■ **Amaç**
Lütfen aşağıdaki kayıtlarda "Select" sözcüğünü içeren satırları sayın ve yalnızca sayıyı yazın.

Hedef işaretleme verileri

==*==

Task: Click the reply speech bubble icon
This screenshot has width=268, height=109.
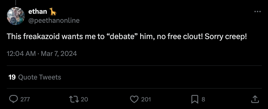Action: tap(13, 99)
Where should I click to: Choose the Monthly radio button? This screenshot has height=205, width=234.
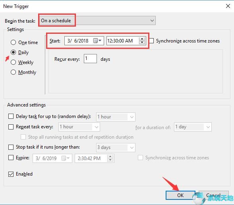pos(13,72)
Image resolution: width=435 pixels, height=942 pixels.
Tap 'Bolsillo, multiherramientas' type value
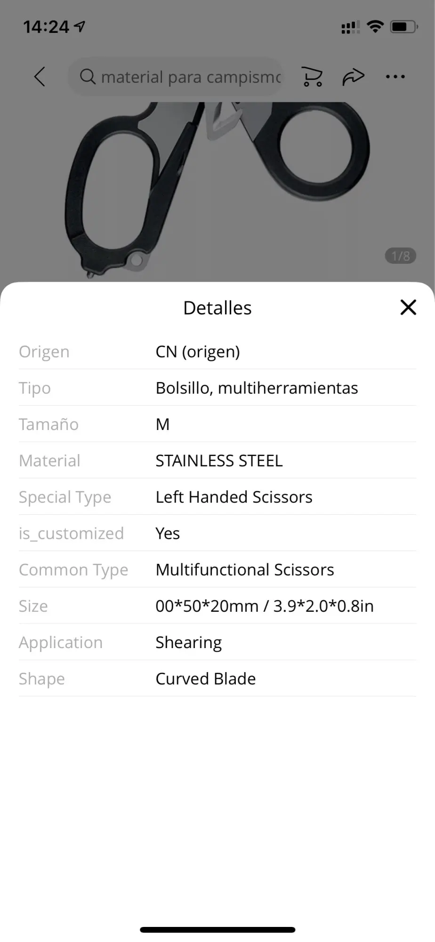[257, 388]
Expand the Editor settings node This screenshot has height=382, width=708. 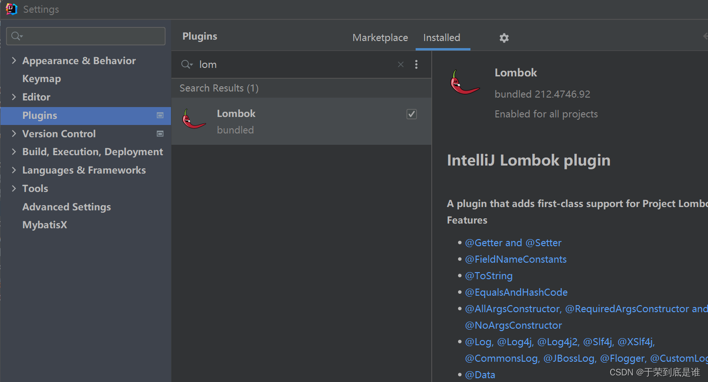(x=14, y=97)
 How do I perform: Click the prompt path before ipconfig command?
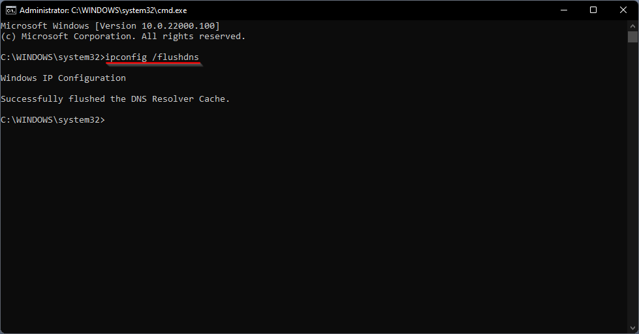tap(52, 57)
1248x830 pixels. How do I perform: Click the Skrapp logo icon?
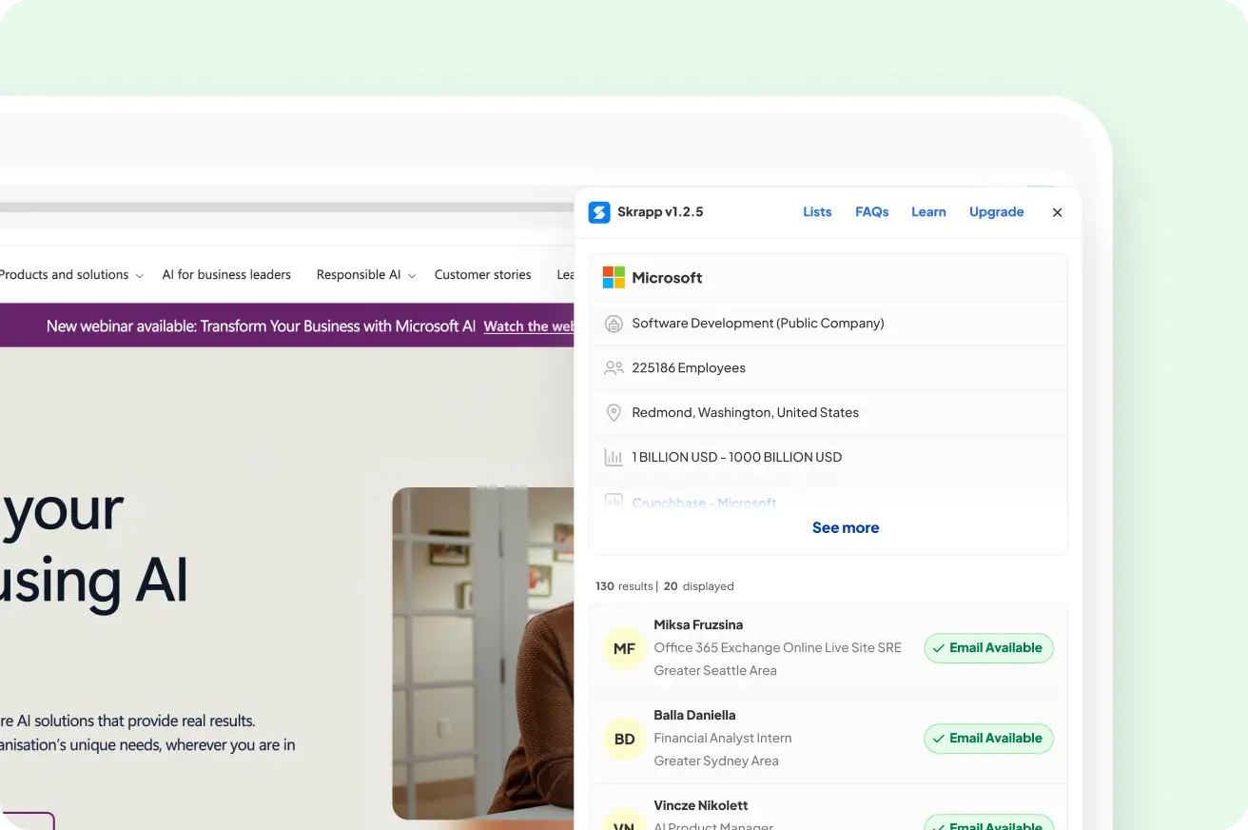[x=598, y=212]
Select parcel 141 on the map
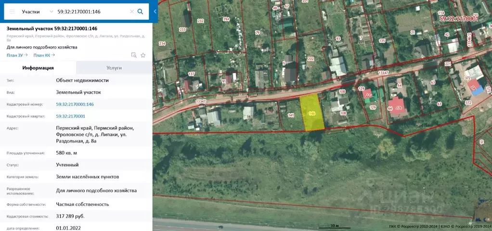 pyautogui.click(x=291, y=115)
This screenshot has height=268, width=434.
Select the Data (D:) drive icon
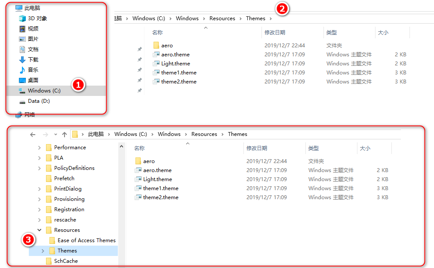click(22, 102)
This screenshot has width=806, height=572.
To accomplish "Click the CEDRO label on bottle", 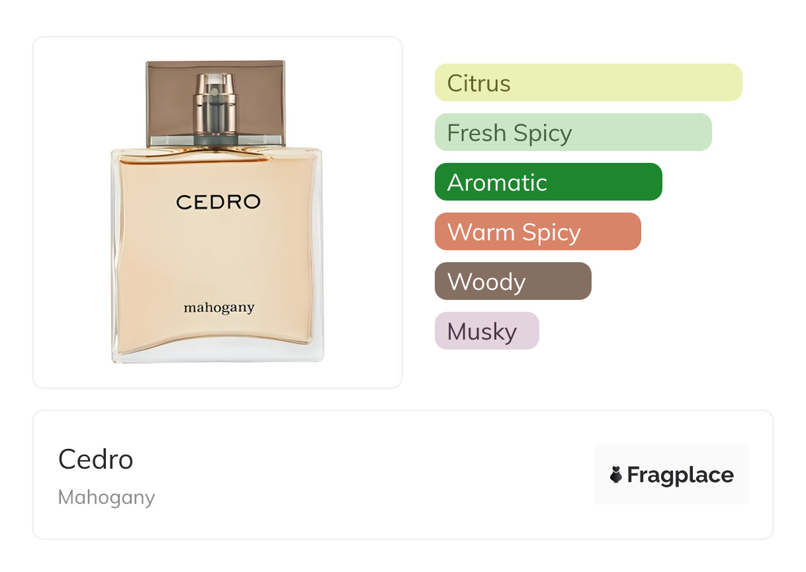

==*==

■ **Alıştırma cevabı**
2